Farley: I've actually been reading about the seventies lately. It was a remarkable decade. So much changed, in particular the relationship between the sexes. Sorry to come back to this again, but why, when our lives bear so little resemblance to those of the Victorians, do we still relate to them?

Faber: I think the reason we're still interested is that we've realized that we haven't really resolved any of these issues. I mean, women have more legal protection, they have more freedom—with all the benefits and all the horrors that come with it—but I don't think we're that much closer to figuring out what women are for. What are women actually for? Are they there to conceive and raise children? Are they there to have careers? Are they there to fuck? What are they for? And I think women are confused about that.

Farley: Do you think we have a better idea what men are for?

Faber: That's an interesting question. Again, actually I would say that the greatest tragedy of the late 20th century is how very many people we have who feel that they have no purpose whatsoever other than to consume. They're consumers, but, for the rest, they don't know what they're on earth for. That vacuum is filled with all sorts of stuff, but so little of it is satisfying.

Farley: Do you really think people were more satisfied in a former era?

Faber:I think this sense of being lost in a meaningless universe is very modern, because it's to do with the loss of God, the decline of religion, complete relativism.
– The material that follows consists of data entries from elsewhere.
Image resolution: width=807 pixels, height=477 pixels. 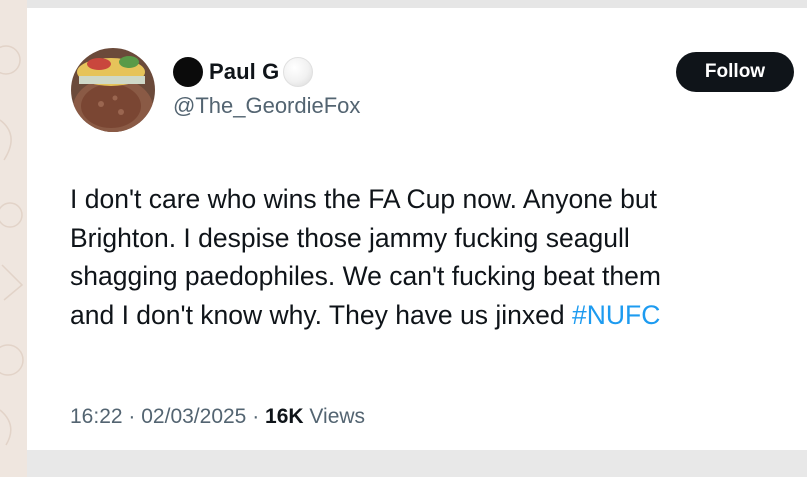 I want to click on tweet-meta: 16:22 · 02/03/2025 · 16K Views, so click(x=218, y=417).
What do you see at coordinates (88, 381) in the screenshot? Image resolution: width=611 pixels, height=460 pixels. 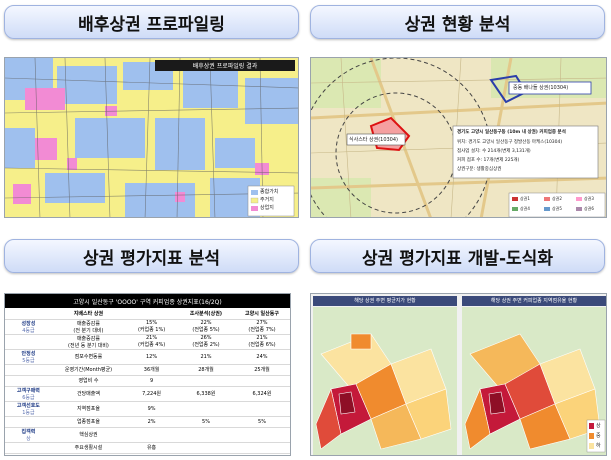 I see `table-cell: 영업비 수` at bounding box center [88, 381].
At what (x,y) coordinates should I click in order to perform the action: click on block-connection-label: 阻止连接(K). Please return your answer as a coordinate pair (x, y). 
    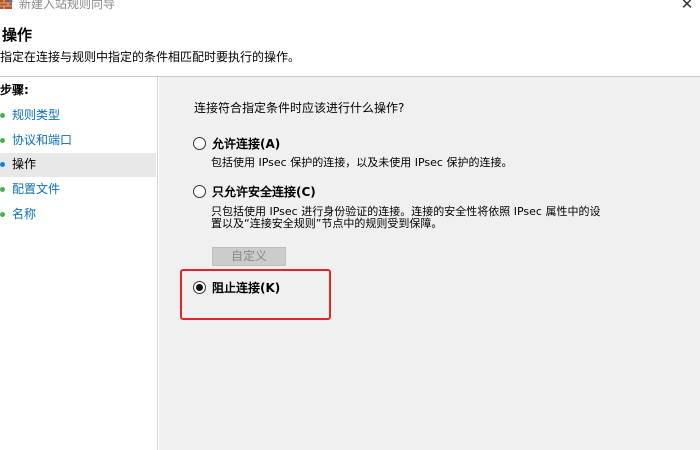
    Looking at the image, I should click on (246, 288).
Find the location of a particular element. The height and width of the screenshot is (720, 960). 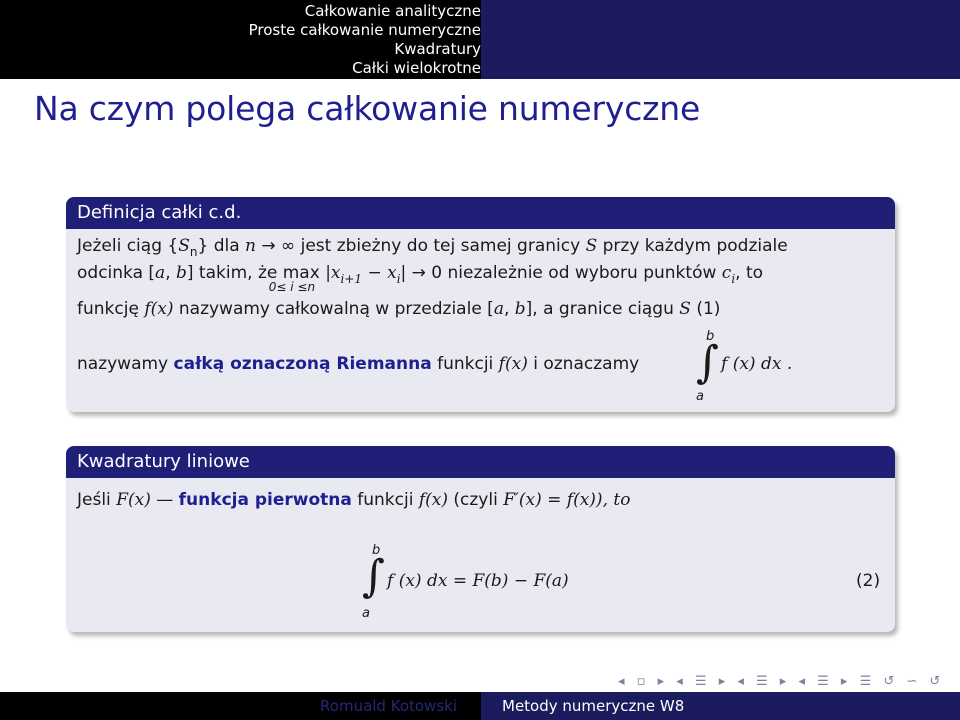

footer-right-panel: Metody numeryczne W8 is located at coordinates (720, 706).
And, it's also to do with the loss of connection between the work that you do and any use that that work may be to any other human being. I think in the 19th century even the most exploited workers knew that they were producing something that was of use to someone. Whereas, many people nowadays do jobs that they know are worthless. They know there's nothing actually being made that anyone can actually use. They just have this job. I think that causes more misery than we're willing to face up to yet.

Eva: But you're not saying that it was a golden era?

Faber: Absolutely not.

Eva: They were more miserable in some ways.

Faber: Every century has its pluses and its minuses. And the minuses of the Victorian era were horrific, as I think the book makes more vividly clear than many. I don't think that anyone could reasonably claim that The Crimson Petal is one of these guided tours of a tourist 19th century, where you go to look at all the pretty costumes.

Farley: And yet the Victorians understood something that we don't today?

Faber: Well, in the 1870s, when the book is set, Darwin is a hot topic, and the whole notion of there being a bearded god up there who has created and arranged everything is very much in the air. One of the reasons the Victorians were so terrified of Darwin and that kind of scientific progress was because they saw coming what, in fact, has happened. It wasn't that they were terrible bigots and were opposed to scientific knowledge. But they knew that if you remove God from the universe you're going to have a lot of people who are lost and anxious, that the vacuum will be filled with all sorts of undesirable activities.

People like George Eliot, who had lost their faith, were very interested in finding alternative belief systems that could fill that vacuum. I think we're at a stage again now where it's become crucial for people to find alternative belief systems, because if we don't find alternative belief systems that work for intelligent, questioning people, then there are plenty of fundamentalists out there who have an easier answer. And you know fundamentalists of every shade, whether it's American televangelists who tell you that you have to touch the television screen in order to be healed, or whether it's lunatic Muslims, it's all simple-mindedness of one kind or another. So, I think it's really time that we thought more seriously about the role of morality, and of moral structure in our lives, and recognized that we can't get by without it. It's got to be there in some form. And the more subtle, and the more humane, and the more generous spirited that form is, the better it will be for us as a culture. But, it's got to be there somehow. But again, I'm talking as a pundit, which is exactly what I feel most unqualified to do.